*** Opening of RECORDS PROVIDED ***
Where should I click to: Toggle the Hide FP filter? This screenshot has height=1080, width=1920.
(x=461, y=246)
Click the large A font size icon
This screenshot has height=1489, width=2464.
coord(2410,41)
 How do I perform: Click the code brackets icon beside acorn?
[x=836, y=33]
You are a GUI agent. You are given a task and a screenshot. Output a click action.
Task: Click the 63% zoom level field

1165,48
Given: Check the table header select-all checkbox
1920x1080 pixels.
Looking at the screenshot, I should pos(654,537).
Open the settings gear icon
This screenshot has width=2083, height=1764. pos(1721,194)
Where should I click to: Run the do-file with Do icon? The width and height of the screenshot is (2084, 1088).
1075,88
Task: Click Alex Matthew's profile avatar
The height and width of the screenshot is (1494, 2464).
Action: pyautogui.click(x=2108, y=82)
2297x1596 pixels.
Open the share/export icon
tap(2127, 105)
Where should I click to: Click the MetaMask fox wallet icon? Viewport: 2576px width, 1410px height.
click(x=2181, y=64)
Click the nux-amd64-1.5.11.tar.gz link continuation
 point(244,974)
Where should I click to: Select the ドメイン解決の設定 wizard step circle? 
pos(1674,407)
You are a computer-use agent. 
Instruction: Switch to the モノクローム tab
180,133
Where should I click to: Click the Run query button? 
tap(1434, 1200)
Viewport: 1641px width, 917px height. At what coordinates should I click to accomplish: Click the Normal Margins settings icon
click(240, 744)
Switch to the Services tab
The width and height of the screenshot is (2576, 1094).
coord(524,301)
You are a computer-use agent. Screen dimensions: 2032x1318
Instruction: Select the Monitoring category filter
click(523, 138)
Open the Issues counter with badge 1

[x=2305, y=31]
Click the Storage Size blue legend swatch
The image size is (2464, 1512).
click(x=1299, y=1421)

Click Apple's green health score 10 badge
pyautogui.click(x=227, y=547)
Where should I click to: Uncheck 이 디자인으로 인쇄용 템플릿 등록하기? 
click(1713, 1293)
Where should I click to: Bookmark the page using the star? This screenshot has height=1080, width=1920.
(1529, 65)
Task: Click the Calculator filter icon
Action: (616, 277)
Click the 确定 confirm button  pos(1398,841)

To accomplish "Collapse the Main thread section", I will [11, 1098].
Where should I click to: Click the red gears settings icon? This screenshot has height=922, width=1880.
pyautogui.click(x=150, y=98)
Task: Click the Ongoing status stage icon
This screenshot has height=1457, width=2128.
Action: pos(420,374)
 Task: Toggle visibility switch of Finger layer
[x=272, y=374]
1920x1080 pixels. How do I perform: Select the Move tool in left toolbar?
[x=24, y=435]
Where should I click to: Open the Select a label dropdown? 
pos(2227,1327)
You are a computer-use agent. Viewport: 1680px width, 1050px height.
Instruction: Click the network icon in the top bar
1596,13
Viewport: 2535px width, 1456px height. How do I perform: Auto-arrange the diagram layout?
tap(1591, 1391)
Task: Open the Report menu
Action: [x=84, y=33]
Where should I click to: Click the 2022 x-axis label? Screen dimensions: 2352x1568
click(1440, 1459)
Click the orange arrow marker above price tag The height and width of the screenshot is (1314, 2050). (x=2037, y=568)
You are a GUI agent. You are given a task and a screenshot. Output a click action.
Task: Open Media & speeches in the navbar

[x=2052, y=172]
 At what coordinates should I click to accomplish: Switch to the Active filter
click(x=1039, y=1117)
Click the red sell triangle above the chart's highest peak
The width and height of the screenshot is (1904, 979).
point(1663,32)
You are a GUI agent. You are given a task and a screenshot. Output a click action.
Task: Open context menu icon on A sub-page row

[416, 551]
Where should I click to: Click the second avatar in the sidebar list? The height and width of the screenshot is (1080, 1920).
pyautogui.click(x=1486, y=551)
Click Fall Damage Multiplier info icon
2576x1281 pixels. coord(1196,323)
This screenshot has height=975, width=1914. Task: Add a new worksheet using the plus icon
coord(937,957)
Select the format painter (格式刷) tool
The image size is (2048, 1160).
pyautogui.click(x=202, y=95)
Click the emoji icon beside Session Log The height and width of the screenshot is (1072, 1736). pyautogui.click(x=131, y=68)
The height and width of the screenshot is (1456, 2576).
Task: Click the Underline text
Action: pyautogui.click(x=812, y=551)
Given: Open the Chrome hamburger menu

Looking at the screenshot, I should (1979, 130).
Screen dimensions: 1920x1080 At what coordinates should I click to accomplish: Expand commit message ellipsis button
*** Close of RECORDS PROVIDED ***
**REQUIREMENT:**
Find the line containing "Given: Open the Chrome hamburger menu", then output it and every line after it to the end of the data, exactly.

**RESULT OF THIS TASK:**
Given: Open the Chrome hamburger menu

Looking at the screenshot, I should (1979, 130).
Screen dimensions: 1920x1080 At what coordinates should I click to accomplish: Expand commit message ellipsis button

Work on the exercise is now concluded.